A 3ª Vara Cível da comarca de Tubarão condenou uma empresa do setor de bebidas e o titular de uma marca de energético a interromper a produção, comercialização e oferta de um energético considerado semelhante ao de uma concorrente. A decisão reconheceu a violação do trade dress, conjunto de características visuais que identifica um produto, além da prática de concorrência desleal.
A conclusão foi baseada em laudo pericial, que apontou elevado grau de semelhança entre as embalagens. O estudo identificou coincidências na utilização de cores, imagens, elementos gráficos, tipografia e disposição das informações, características capazes de gerar confusão entre os consumidores.
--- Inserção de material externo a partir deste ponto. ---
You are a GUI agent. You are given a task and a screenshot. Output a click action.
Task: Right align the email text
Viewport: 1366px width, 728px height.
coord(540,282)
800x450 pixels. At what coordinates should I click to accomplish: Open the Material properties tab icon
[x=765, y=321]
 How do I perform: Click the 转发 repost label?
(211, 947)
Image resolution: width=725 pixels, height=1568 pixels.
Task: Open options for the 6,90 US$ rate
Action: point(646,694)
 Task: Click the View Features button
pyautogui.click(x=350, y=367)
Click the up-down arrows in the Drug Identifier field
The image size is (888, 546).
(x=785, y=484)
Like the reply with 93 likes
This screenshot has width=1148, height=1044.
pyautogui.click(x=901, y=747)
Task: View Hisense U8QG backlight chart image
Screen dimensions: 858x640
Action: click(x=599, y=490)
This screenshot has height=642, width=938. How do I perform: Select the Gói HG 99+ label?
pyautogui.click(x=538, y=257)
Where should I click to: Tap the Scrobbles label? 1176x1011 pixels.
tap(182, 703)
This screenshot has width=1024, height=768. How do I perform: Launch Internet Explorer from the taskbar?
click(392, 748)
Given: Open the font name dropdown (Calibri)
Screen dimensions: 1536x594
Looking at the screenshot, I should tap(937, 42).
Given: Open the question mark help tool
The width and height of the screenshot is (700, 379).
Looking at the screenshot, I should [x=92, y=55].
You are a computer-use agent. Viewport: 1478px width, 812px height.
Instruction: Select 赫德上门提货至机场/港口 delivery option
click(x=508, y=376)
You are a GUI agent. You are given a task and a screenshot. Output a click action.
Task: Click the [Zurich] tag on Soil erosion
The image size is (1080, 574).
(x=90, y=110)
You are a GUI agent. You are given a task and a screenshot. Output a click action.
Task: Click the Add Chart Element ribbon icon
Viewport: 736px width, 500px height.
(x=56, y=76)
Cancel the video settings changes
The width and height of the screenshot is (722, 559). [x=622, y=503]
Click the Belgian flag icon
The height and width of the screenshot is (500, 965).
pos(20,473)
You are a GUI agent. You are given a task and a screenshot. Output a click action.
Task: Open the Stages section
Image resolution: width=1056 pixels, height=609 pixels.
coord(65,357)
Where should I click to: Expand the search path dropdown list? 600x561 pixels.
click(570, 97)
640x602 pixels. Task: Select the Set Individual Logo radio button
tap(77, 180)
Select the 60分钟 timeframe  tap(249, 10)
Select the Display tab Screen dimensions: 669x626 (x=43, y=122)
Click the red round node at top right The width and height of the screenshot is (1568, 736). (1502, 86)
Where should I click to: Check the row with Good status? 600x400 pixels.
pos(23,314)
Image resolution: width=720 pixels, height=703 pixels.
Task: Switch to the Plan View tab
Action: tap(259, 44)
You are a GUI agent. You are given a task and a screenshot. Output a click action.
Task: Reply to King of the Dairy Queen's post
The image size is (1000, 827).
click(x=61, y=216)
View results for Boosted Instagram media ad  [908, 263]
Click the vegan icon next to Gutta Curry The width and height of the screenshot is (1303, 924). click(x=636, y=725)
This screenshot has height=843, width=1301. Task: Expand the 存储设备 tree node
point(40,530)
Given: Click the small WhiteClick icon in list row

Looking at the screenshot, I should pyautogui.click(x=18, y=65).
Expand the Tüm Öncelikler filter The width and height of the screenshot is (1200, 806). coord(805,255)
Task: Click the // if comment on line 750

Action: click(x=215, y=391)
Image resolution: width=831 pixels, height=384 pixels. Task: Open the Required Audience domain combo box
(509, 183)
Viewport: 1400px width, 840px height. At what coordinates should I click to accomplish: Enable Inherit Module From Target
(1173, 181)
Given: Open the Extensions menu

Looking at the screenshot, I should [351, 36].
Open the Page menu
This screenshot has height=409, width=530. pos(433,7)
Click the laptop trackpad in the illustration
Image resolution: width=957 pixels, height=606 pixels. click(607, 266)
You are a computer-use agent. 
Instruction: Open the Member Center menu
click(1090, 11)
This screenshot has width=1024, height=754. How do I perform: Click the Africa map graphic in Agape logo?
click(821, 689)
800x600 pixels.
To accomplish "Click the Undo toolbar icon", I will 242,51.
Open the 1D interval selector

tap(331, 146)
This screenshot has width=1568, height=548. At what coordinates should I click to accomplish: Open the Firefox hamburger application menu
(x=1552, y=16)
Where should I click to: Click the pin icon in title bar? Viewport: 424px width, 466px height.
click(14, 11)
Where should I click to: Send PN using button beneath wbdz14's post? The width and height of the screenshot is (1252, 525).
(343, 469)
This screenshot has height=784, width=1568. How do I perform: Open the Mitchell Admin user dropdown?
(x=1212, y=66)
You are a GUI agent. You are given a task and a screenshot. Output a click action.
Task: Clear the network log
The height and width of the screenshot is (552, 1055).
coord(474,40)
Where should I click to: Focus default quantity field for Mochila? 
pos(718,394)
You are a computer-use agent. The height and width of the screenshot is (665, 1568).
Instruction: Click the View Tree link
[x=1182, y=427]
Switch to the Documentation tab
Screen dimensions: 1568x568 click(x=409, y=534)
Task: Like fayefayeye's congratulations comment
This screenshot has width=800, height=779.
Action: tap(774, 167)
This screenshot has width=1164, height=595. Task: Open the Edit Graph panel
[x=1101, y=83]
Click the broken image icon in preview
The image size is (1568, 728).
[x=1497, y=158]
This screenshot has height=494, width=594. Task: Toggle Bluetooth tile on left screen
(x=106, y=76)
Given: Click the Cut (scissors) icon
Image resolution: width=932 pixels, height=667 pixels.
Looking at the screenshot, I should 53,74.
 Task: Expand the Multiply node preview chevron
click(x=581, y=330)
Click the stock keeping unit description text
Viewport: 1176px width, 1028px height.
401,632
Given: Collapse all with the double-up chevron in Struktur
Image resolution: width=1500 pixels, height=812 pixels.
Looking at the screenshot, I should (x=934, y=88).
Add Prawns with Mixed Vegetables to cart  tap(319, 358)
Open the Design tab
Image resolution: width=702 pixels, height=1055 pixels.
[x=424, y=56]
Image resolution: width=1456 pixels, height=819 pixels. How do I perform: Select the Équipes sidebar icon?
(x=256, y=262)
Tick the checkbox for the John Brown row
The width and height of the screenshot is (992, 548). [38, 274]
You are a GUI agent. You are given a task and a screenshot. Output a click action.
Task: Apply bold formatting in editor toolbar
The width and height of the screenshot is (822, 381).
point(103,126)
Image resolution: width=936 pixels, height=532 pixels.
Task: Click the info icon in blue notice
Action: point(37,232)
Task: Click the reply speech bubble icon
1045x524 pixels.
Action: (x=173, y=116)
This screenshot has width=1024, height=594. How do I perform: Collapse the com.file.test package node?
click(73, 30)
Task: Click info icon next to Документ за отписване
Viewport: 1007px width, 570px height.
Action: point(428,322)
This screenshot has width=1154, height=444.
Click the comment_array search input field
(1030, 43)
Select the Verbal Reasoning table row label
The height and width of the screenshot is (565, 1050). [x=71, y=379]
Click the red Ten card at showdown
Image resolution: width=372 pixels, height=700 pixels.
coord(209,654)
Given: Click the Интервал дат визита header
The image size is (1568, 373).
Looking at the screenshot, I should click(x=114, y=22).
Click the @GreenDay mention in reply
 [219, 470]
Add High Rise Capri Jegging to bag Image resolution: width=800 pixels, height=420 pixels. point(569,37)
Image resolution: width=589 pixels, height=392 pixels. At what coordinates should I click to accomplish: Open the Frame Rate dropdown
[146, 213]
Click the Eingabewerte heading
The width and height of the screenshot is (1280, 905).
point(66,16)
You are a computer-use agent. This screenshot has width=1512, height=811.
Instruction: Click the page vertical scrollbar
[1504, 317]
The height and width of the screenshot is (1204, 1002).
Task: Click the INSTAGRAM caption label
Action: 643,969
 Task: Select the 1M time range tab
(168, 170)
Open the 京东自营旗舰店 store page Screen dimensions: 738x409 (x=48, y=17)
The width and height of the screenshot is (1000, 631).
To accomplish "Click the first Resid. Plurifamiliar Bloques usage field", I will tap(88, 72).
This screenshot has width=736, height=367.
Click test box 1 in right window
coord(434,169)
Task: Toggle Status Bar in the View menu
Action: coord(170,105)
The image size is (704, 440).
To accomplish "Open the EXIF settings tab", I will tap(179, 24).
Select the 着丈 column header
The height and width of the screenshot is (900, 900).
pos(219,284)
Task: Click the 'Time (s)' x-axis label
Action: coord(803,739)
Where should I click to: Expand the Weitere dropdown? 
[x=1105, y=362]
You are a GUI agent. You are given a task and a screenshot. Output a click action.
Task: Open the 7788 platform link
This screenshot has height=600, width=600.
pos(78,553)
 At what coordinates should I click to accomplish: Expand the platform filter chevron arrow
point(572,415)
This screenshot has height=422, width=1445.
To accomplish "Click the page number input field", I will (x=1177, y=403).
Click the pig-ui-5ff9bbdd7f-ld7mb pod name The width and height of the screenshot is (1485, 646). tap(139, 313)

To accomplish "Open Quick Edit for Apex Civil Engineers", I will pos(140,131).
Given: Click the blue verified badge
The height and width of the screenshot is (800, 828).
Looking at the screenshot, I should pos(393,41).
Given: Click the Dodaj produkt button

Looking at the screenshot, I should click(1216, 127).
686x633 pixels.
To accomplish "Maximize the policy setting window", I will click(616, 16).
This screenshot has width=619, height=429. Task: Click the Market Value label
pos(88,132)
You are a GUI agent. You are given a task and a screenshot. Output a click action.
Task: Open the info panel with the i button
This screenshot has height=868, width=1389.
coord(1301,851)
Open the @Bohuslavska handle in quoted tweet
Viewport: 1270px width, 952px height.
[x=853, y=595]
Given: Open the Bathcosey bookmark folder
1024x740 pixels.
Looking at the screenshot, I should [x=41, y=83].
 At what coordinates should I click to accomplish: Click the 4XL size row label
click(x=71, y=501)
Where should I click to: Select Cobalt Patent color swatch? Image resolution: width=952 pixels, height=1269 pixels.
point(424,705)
De acordo com a perícia, embora seja comum que fabricantes de energéticos utilizem determinadas cores relacionadas aos sabores, as empresas do setor costumam diferenciar seus produtos por meio da combinação desses elementos visuais. No caso analisado, a semelhança encontrada não foi observada em outras marcas concorrentes, afastando a alegação de que se tratava apenas de uma tendência de mercado.
Outro fator considerado foi a escolha dos sabores comercializados. O perito destacou que o mercado normalmente busca inovação como forma de diferenciação, enquanto a empresa ré lançou produtos com sabores já explorados pela autora da ação. Também foi levado em conta o tempo de atuação de cada marca, já que o energético da autora está no mercado há mais de 15 anos, enquanto o produto da empresa ré foi lançado em dezembro de 2022.
Na decisão, o juízo destacou que, apesar da existência de elementos comuns no segmento, a forma como eles foram combinados ultrapassa a mera coincidência, configurando aproximação indevida e apta a causar confusão ou associação entre os consumidores.
Além de determinar a suspensão da produção e comercialização dos produtos apontados como semelhantes, a sentença condenou a empresa ré e o titular da marca ao pagamento de R$ 50 mil por danos morais para cada requerente. Também foi fixada indenização por danos materiais, cujo valor será definido na fase de liquidação da sentença. A decisão ainda pode ser objeto de recurso ao Tribunal de Justiça de Santa Catarina (processo n. 5004235-45.2023.8.24.0075).